1. A method of performing a high-temperature aging process of a rechargable cell (10) comprising an anode (12), a cathode (16), an electrolyte (22) and a separator (20), wherein a solid electrolyte interface (24) is formed on the anode, the method comprising:

- providing the solid electrolyte interface (24) with Lithium Fluoride (LiF) at a first predetermined concentration;

- heating the anode until the concentration of the Lithium Fluoride (LiF) of the solid electrolyte interface (24) reaches a second predetermined concentration smaller than the first predetermined concentration.

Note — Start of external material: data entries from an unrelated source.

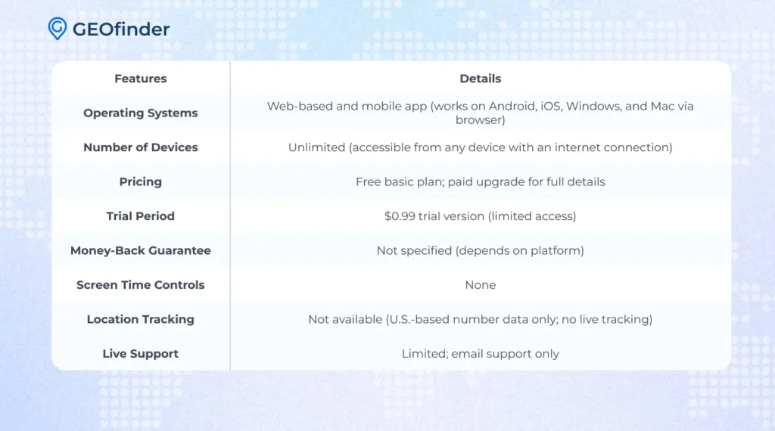Select the 'Limited; email support only' text
775x431 pixels.
click(x=480, y=354)
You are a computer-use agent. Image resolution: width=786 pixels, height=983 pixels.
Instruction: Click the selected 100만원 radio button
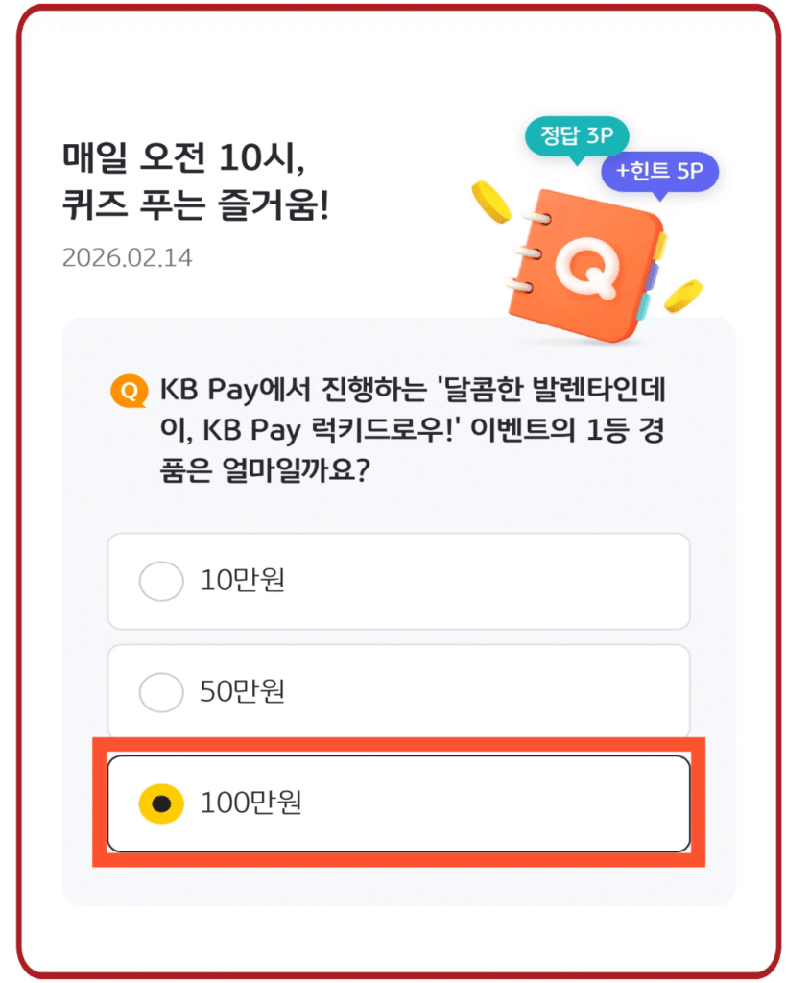tap(161, 803)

2. The method according to claim 1, wherein the solid electrolyte interface (24) is provided with Lithium Fluoride (LiF) at the first predetermined concentration during performing a formation process for the lithium-ion cell (10).

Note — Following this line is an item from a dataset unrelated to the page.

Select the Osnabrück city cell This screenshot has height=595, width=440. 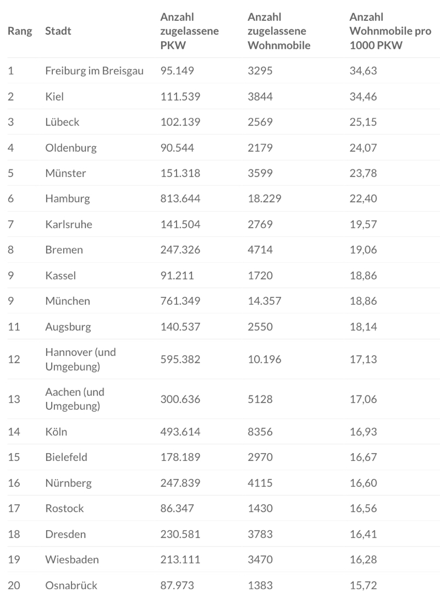point(71,585)
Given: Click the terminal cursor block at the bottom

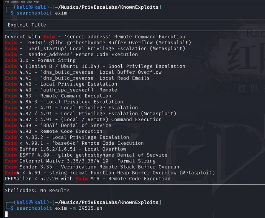Looking at the screenshot, I should pyautogui.click(x=6, y=214).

3. The method according to 2, wherein the method is performed for completion of the lithium-ion cell (10) after the formation process for the lithium-ion cell (10), the formation process in particular including a first charging of the cell.

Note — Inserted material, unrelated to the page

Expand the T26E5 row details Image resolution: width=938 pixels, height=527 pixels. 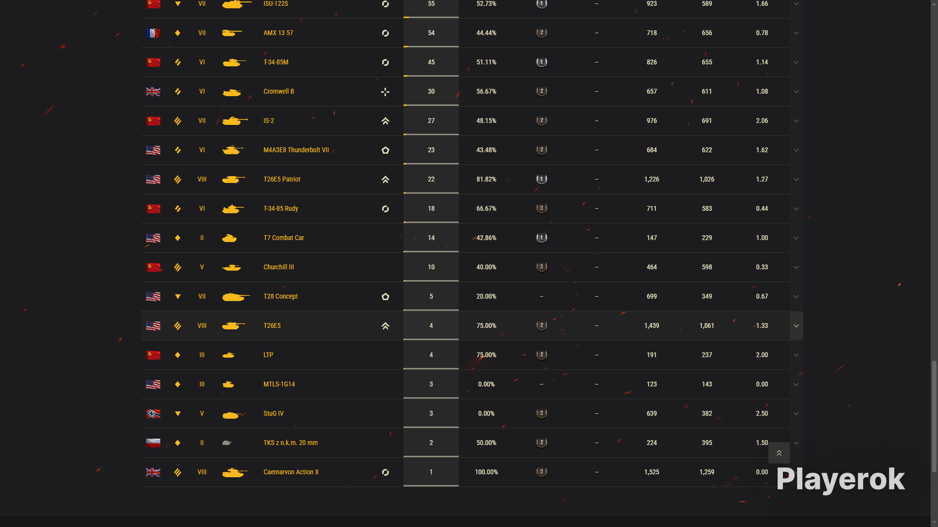[796, 326]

4. The method according to any one of claims 1 to 3, wherein the second predetermined concentration is between 2 atomic % and 7 at%.

5. The method according to any one of claims 1 to 4, wherein the first predetermined concentration is greater than 7 atomic %, desirably greater than 10 atomic %.

6. The method according to any one of claims 1 to 5, wherein the anode is heated with a predetermined temperature which is greater than 30°C, in particular 60°C.

7. The method according to any one of claims 1 to 6, wherein the anode is heated for a predetermined heating time chosen as a function of the Lithium Fluoride (LiF) concentration of the solid electrolyte interface (24), and which is in particular between 30 min and 200 hours, desirably between 5 and 24 hours.

8. The method according to any one of claims, wherein the concentration of the Lithium Fluoride (LiF) is measured by XPS.

9. The method according to any one of claims, wherein the cell (10) is disassembled for the XPS measurement.

10. A rechargable cell (10) comprising:

- an anode (12) with a solid electrolyte interface (24),

- a cathode (16),

- an electrolyte (22), and

- a separator (20), wherein

the solid electrolyte interface (24) comprises Lithium Fluoride (LiF) with a concentration between 2 at% and 7 at%.

11. The cell (10) of claim 10, wherein

the anode is formed according to any one of the preceding method claims 1 to 9.

12. The cell (10) of claim 10 or 11, wherein

the anode (12) comprises graphite and/or the cathode (16) comprises LiNoi ₃Coi 3Mni/₃02.

13. The cell (10) any one of claims 10 to 12, wherein

the separator (20) is made of a film comprising polyethylene.

14. The cell (10) any one of claims 10 to 13, wherein

the electrolyte (22) comprises a mixture of ethylene carbonate, dimethyl carbonate and ethyl methyl carbonate, in particular present in equal volume ratio, and/or the electrolyte (22) comprises LiPF₆, in particular at 1 mol/L.